Nel tentativo di sbaragliare l’avversario Virgilio sfoderò allora la sua famosa interpretazione della filosofia “slow food”: “Schegge di lumaca in brodo di tartaruga espresso”.
Fu un colpo basso. I favori della giuria si stavano decisamente spostando dalla sua, era evidente.
Nel tentativo di riguadagnare punti Dante se la giocò con un piatto nel solco della tradizione. Lo “ Stracotto di ricotta cotta e gran cru di crudité” che fu apprezzato ma non riuscì a riportare in parità le sorti dello scontro. Era il momento del colpo finale. Virgilio tento il tutto per tutto con un piatto eccentrico, l’”Acqua pazza alla zucca fuori di zucca” che però, inaspettatamente, non venne capito. La partita era di nuovo aperta.
Dante buttò lì un dolce a sorpresa. La sua “Sbarra di cioccolato caramellato al cacao con guazzetto di Nutella” mandò in visibilio iperglicemico la giuria che proruppe in una standing ovation.
Temendo per le sorti della competizione e per la sua stessa reputazione, Virgilio si produsse in qualcosa di una raffinatezza inimmaginbile: l’ineguagliato “Stufato di gufo al tartufo”. Una cosa così Dante non avrebbe saputo cucinarla nemmeno se fosse stato posseduto dallo spirito dell’Artusi.
Il colpo si fece sentire.
In preda a crisi confusionale Dante replicò con il popolare e greve “Calzini al gorgonzola” di sua invenzione. I giudici già rimpinzati come tacchini non riuscirono nemmeno ad assaggiarlo. La vittoria era nelle mani di Virgilio che a quel punto volle stravincere dimostrando che anche nella cucina grassa e popolare si poteva trovare una certa grazia. La sua “Composta di cotechino sott’olio con cotiche” fu un trionfo.

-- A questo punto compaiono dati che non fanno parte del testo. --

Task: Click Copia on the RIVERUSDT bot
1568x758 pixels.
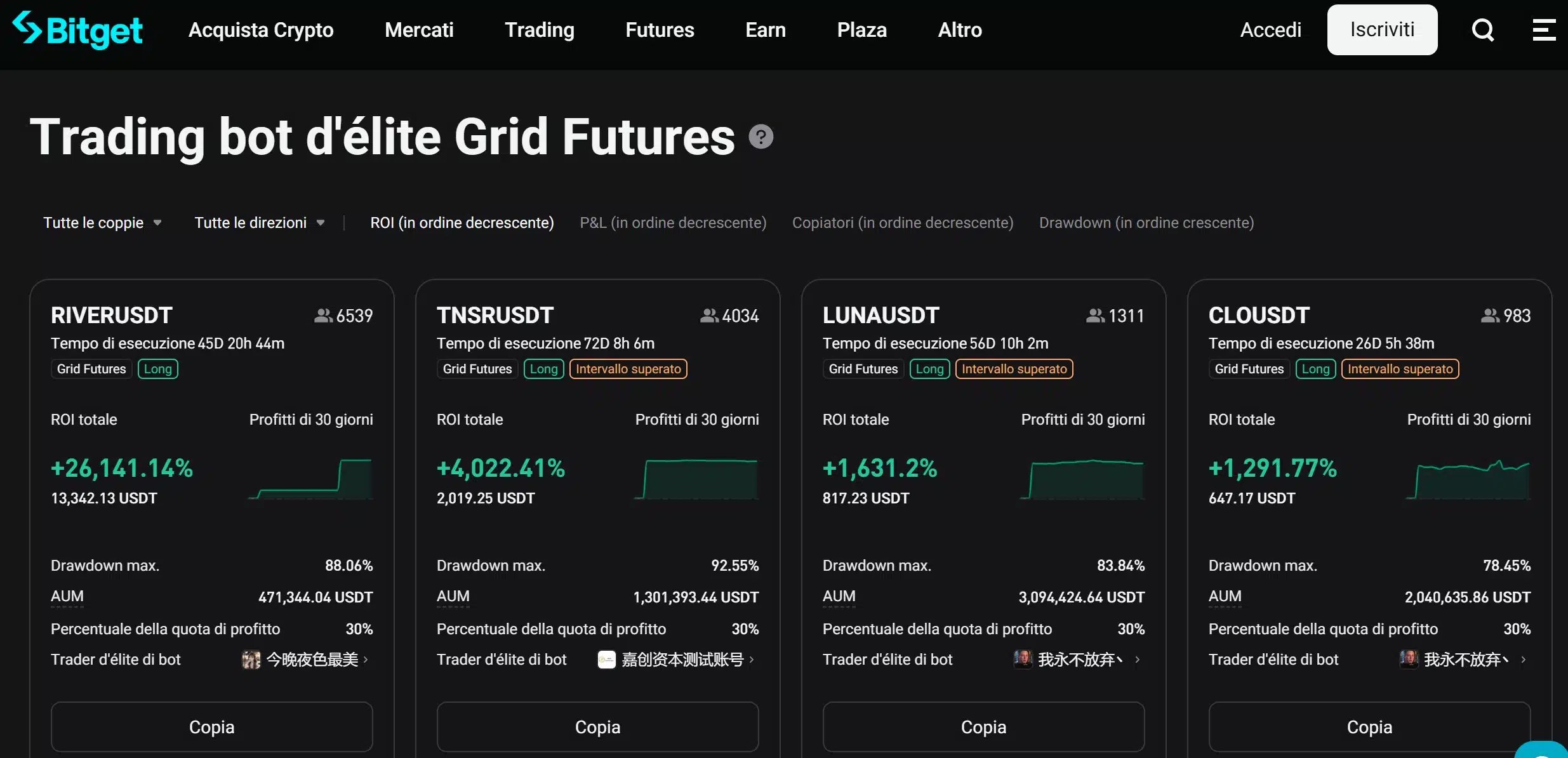Action: [211, 726]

Nel patetico tentativo di risalire la china Dante si produsse in un piatto etnico: il “Sombrero di tortilla ripieno di tacos, burritos, fagioli e churros”. Una débâcle.

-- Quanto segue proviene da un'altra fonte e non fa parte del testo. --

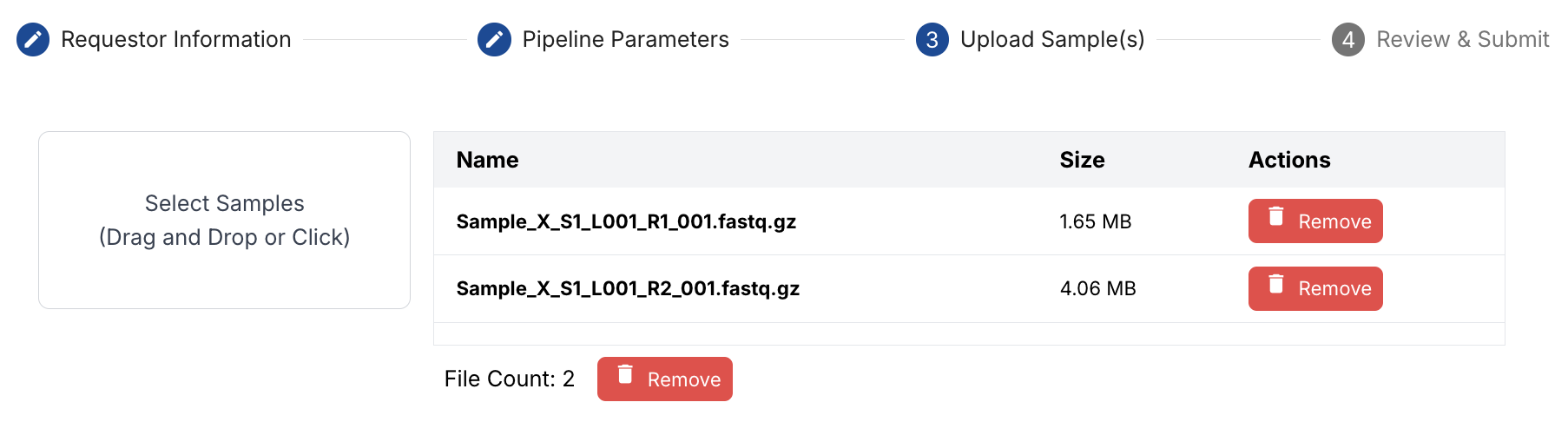
Task: Click the Pipeline Parameters pencil step icon
Action: (x=494, y=40)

Virgilio venne portato in trionfo non senza qualche fatica visti i suoi centoventi chili abbondanti.
Quando fu deposto a terra si diresse subito dalla sua bella giornalista che lo aspettava raggiante, si sfilò la cloche, gliela mise in testa e la baciò tra gli applausi.
“Spero tu abbia il forno a duecento gradi, bella, perché qui c’è un bocconcino di carne ansioso di essere cotto” le sussurrò.
Poi salirono sulla Ferrari messa a disposizione dalla trasmissione “Impanati e fritti” e si allontanarono sotto una pioggia di coriandoli che manco al carnevale di Venezia.